Somebody needs to dig up a whitpaper on the codec.

 

Joachim

[HurtinMinorKey]

Here's a proof by counter example for why it is not always possible to interpolate the extra bit depth from more pixels of information.

 

Imagine 4 pixels of digital information. Imagine the actual analog information (let's just use an arbitrary measure of brightness) is:

 

(1.1) (1.2) (1.3 ) (1.4), so it's a smooth gradient of increasing brightness. 

 

Now assume that 8-bit maps everything less than 1.5 to 1, but 10-bit will map more precisely, so that anything less than 1.25 is mapped to 1, but everything above 1.25 is mapped to 1.5. 

 

So after analog to digital conversion, our 8 bit info is stored as

 

(1) (1) (1) (1)

 

and our 10 bit info is stored as

 

(1) (1) (1.5) (1.5)

 

Now let's assume that we only have half the pixels from the 10 bit version:

 

(1) (1.5)

 

In this simple example, you can see how no amount of subsampling will resurrect the contrast information that is lost in the 8bit conversion. 

 

Does this make sense?

[Andrew Reid]

So bit depth stays around 8bit but sampling is indeed 4:4:4 after conversion?

[HurtinMinorKey]

So bit depth stays around 8bit but sampling is indeed 4:4:4 after conversion?

 

3rd edit. 

 

i think 4:2:0 25% less chroma information than 4:4:4. So you should be able to reconstruct 1080 4:4:4 from 4K 4:2:0 because 4K has 4 times the resolution of 1080p. 

 

I'm much more certain about the bit depth, than I am the chroma though. 

[JohnBarlow]

This is how to do it....

 

1 In the NLE, place clip on timeline and overlay 3 copies.

2 Normalise the result to 10 bit to prevent over exposure

3 Shift copy1 vertical by 1 pixel

4 Shift copy2 vertical by 1 pixel and horizontal by 1 pixel

5 Shift copy3 horizontal by 1 pixel

 

Output to 1080p 444 10 bit (even though it is 11 bit)

 

 

ta da

[HurtinMinorKey]

This is how to do it....

 

1 In the NLE, place clip on timeline and overlay 3 copies.

2 Normalise the result to 10 bit to prevent over exposure

3 Shift copy1 vertical by 1 pixel

4 Shift copy2 vertical by 1 pixel and horizontal by 1 pixel

5 Shift copy3 horizontal by 1 pixel

 

Output to 1080p 444 10 bit (even though it is 11 bit)

 

 

ta da

 

If i understand you correctly,  you're showing why you can resurrect the chroma, but not the bit-depth. . 

 

Here is my "proof by color" of why i think you should be able to get 4:4:4 1080 from 4:2:0 4K.

 

 

 

 

The bottom left its 1080 4:4:4, and the top right is 4K 4:2:0

[Joachim Heden]

Here's a proof by counter example for why it is not always possible to interpolate the extra bit depth from more pixels of information.

 

Imagine 4 pixels of digital information.
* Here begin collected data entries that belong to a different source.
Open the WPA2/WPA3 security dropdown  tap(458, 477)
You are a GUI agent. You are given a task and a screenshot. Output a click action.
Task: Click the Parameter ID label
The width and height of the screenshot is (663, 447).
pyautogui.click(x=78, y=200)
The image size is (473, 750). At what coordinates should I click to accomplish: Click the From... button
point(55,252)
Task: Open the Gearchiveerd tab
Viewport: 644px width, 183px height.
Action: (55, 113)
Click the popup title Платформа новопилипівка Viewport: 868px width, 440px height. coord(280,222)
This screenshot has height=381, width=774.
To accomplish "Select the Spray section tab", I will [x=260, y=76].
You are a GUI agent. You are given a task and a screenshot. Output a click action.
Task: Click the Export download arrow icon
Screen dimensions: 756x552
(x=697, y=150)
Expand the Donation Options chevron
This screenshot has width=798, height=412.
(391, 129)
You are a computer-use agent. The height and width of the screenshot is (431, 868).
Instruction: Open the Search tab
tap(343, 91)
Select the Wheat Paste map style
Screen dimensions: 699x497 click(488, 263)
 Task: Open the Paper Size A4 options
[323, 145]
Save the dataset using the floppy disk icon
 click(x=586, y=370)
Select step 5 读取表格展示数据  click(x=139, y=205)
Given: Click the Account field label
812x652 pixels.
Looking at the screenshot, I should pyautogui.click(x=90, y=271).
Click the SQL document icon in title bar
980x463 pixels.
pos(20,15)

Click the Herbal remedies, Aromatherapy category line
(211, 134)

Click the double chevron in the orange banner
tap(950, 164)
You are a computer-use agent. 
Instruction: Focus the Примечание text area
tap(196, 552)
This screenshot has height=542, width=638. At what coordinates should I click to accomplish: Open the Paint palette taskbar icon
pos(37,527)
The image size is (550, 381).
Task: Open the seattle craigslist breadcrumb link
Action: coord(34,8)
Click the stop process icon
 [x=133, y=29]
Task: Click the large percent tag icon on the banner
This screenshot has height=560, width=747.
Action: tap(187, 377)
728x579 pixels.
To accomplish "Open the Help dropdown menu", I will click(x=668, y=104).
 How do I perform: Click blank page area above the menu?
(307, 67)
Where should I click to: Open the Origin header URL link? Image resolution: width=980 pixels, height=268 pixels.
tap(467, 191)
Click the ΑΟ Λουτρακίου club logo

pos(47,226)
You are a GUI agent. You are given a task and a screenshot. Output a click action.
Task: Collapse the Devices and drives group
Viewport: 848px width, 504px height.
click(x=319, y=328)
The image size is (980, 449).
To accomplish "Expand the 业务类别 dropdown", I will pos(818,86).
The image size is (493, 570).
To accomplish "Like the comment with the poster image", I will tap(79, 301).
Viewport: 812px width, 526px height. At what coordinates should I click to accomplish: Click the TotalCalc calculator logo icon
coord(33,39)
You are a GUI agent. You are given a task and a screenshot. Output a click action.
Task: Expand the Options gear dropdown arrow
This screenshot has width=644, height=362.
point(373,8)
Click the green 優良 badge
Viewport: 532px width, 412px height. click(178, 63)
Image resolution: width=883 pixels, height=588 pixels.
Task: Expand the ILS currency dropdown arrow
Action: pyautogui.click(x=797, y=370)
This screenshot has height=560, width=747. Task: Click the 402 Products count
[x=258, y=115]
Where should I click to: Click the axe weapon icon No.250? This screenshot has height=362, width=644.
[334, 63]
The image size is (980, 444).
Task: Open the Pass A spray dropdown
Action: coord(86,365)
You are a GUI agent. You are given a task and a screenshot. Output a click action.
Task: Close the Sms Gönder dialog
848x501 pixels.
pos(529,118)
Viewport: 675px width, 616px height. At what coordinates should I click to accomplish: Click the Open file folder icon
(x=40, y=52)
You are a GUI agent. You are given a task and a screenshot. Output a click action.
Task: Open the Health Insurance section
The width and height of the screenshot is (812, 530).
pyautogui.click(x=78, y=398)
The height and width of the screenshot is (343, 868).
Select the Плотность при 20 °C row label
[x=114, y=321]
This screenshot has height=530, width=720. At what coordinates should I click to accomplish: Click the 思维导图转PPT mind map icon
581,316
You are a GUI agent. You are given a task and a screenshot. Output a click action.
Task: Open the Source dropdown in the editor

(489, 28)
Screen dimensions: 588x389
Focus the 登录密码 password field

Imagine the actual analog information (let's just use an arbitrary measure of brightness) is:

 

(1.1) (1.2) (1.3 ) (1.4), so it's a smooth gradient of increasing brightness. 

 

Now assume that 8-bit maps everything less than 1.5 to 1, but 10-bit will map more precisely, so that anything less than 1.25 is mapped to 1, but everything above 1.25 is mapped to 1.5. 

 

So after analog to digital conversion, our 8 bit info is stored as

 

(1) (1) (1) (1)

 

and our 10 bit info is stored as

 

(1) (1) (1.5) (1.5)

 

Now let's assume that we only have half the pixels from the 10 bit version:

 

(1) (1.5)

 

In this simple example, you can see how no amount of subsampling will resurrect the contrast information that is lost in the 8bit conversion. 

 

Does this make sense?

 

Yes HurtinMinorKey,

 

But if Error diffusion is employed in the 8 bit codec - the accumulated error ( 0.1 + 0.2 + 0.3 + 0.4 = 1.0 ) will be applied to the last 8 bit encoded value, resulting in an encoded sequence of (1) (1) (1) (2) - in which case results in a down sampled (averaging each pair) sequence of (1) (1.5) the same result you got from the 10 bit example. Of course, I'm assuming the the down sampled data is stored at 10 bits, but that's the whole point...

 

J

[Andrew Reid]

Seems possible guys

 

http://www.eoshd.com/content/12140/discovery-4k-8bit-420-panasonic-gh4-converts-1080p-10bit-444

[HurtinMinorKey]

Yes HurtinMinorKey,

 

But if Error diffusion is employed in the 8 bit codec - the accumulated error ( 0.1 + 0.2 + 0.3 + 0.4 = 1.0 ) will be applied to the last 8 bit encoded value, resulting in an encoded sequence of (1) (1) (1) (2) - in which case results in a down sampled (averaging each pair) sequence of (1) (1.5) the same result you got from the 10 bit example. Of course, I'm assuming the the down sampled data is stored at 10 bits, but that's the whole point...

 

J

 

Error diffusion? How does it know where to place the error?  Is this standard?  But I don't think it matters.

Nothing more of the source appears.